Montclair State is now only a shell of its former self due to the amount of construction that has has occurred over the years. While in many cases, this has resulted in updated facilities and better academic programs, it has come at a cost to individuals on campus in more recent years.
The most substantial roadblock faced by students is quite literally a roadblock. Currently, the walking path that connects Sprague Library to Morehead Hall and College Hall is blocked by fences. Students must now follow a detour which brings them around the backside of Sprague Library and onto University Promenade until they reach College Hall. At that point, they must follow a rocky path that leads them into Morehead Hall.
Admittedly, this detour does not cause distress among students, faculty and staff, but it has become increasingly annoying as the semester has continued. Windy, rainy and cold weather is extremely frustrating, especially when the newly-designed path sits in pristine condition behind construction fences.
Not only is the trek becoming increasingly cold, it also increases the amount of time people need to anticipate spending walking from class to class. For example, a student who has class in College Hall may need to rethink stopping in the C-Store for a snack before heading off to their next class in the basement of Bohn Hall.

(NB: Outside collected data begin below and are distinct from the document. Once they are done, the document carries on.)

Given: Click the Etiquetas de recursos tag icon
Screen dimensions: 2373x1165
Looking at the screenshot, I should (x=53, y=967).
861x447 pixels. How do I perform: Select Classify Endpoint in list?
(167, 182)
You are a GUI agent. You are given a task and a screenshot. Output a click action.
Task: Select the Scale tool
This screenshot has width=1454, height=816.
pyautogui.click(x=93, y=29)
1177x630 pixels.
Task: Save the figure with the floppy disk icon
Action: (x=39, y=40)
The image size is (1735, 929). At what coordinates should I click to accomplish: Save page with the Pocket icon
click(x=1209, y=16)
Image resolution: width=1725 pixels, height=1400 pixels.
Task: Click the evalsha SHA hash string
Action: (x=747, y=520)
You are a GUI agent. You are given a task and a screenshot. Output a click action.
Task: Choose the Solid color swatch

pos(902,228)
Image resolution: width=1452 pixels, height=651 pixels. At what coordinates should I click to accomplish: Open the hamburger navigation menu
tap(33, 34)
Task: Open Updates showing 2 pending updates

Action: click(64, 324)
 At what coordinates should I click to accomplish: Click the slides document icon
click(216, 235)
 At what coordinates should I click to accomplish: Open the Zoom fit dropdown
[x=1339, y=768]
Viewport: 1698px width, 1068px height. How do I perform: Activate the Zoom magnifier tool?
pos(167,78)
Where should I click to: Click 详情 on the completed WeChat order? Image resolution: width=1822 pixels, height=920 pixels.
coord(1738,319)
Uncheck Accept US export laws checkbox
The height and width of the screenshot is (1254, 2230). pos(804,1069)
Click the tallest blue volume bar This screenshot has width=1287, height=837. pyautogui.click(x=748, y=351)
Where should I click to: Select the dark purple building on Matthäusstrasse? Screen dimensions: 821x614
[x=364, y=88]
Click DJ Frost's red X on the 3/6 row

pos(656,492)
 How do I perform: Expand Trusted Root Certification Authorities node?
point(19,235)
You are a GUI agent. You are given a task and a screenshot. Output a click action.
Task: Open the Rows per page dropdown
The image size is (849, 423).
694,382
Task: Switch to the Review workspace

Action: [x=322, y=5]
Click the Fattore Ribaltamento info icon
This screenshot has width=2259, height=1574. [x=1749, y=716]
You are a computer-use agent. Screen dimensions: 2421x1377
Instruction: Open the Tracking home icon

The additional time spent walking could prevent students from making that last-ditch effort to memorize a theory for their exam or stopping into their professors office hours to ask a simple question.
A similar situation occurred during last semester and the first few weeks of this semester as Partridge Hall was reconstructed, which closed the walkway between the construction site and the Student Center Annex. This problem was minor in comparison, due to the size of the building.
During past construction projects, Montclair State did not close walkways. In fact, during the construction of the Center for Environmental and Life Sciences (CELS), the university created a temporary pavement path that students could use to get from class to class without the use of detours. This same awareness of a path seems to be absent from the university’s most recent projects.
There is no dispute that the safety of all those on campus is the number one priority, but many believe that a temporary walking path along Sprague Library would not put them in harm, as much of the construction equipment has been removed from the area while the building comes closer to completion.
A narrow, temporary path, like the one created during the construction of CELS, would help to accommodate students, faculty and staff who regularly travel between the buildings on that end of campus.